The implication of this study showed that the concurrent use of clopidogrel and pantoprazole or esomeprazole for 10 days of treatment was not importantly altered MPA%. Conversely, the simultaneous use of clopidogrel and rabeprazole for 10 days of treatment was importantly attenuate MPA% variation.
As the potency of PPIs drugs on many types of cytochrome enzymes elevated as their concomitant use with clopidogrel be unfavorable such as lansoprazole or rabeprazole.
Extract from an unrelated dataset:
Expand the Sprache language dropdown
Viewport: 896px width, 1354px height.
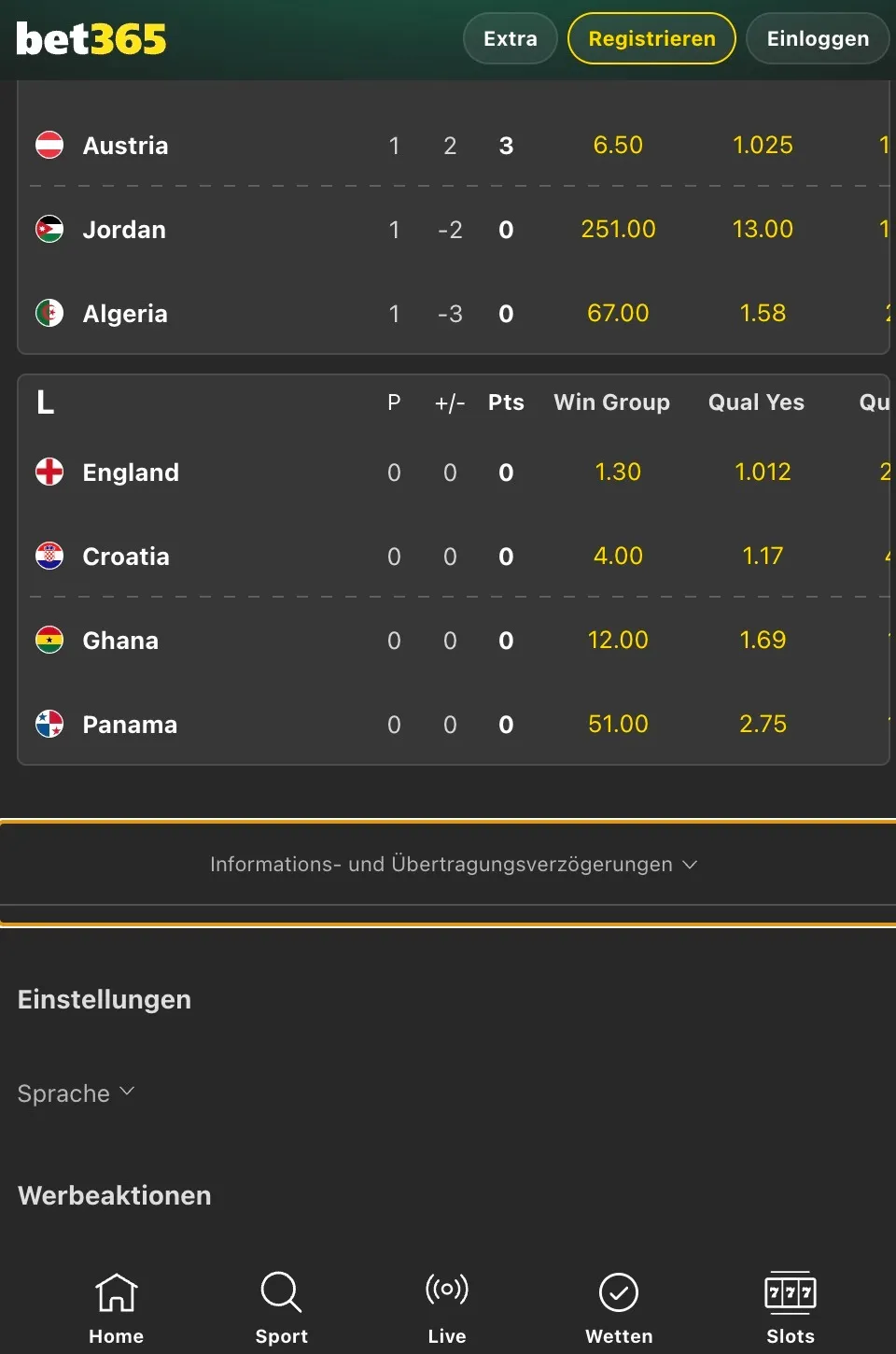click(77, 1093)
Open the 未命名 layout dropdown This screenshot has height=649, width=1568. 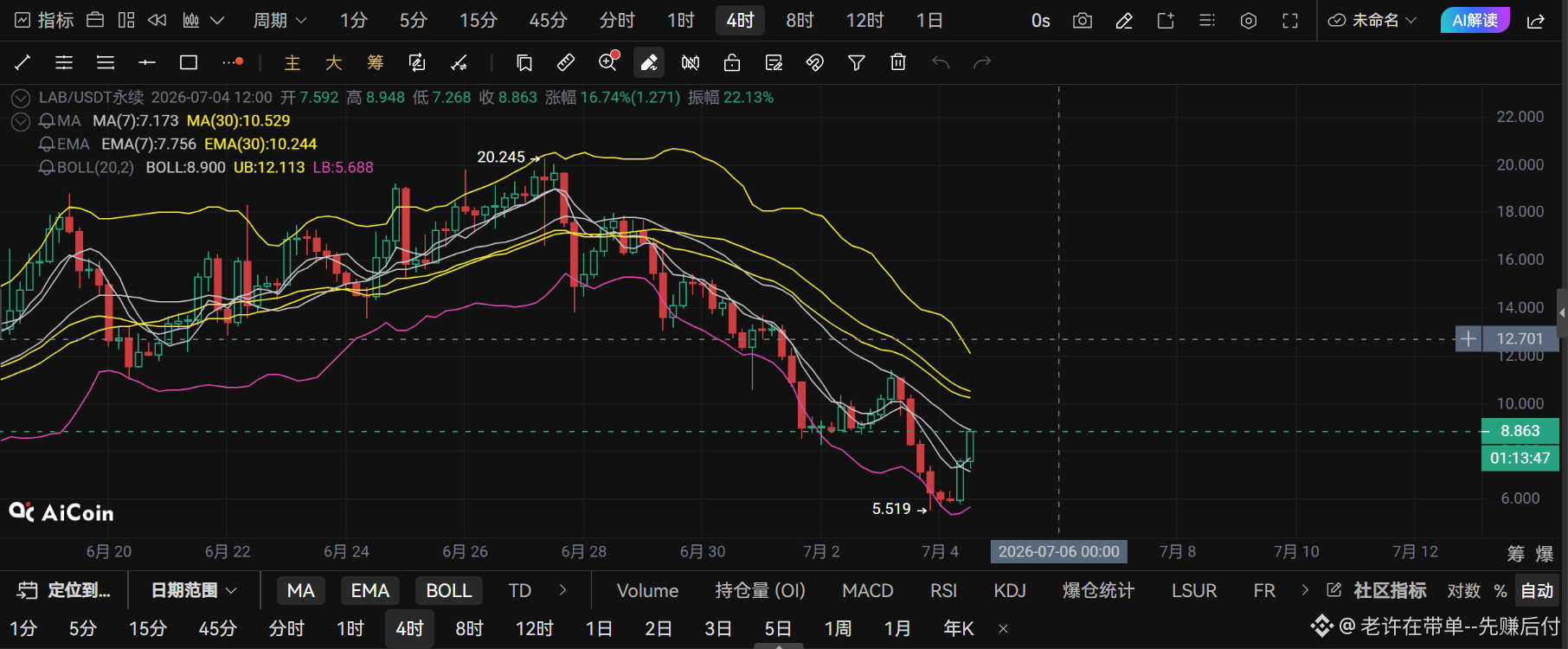click(1373, 21)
Likewise, when these potency of PPIs drugs decrease the concurrent use with clopidogrel be favorable such as pantoprazole or esomeprazole.[15,16]
Many studies confirm with the inferences of this study and reported that omeprazole, lansoprazole, and rabeprazole, but not pantoprazole or esomeprazole, have a diminishable impact on antiplatelet activity of clopidogrel in patients with coronary diseases.[17,18,19,20,21] Conversely, other research stated that concomitant use of clopidogrel and pantoprazole or esomeprazole attenuates the antiplatelet aggregation of clopidogrel.[22]
CONCLUSION
Of three types of PPIs drugs, pantoprazole, esomeprazole, ands rabeprazole, the use of pantoprazole or esomeprazole as cotreatment with clopidogrel to reduce the incidence of internal bleeding is more therapeutically satisfiable than the use of rabeprazole.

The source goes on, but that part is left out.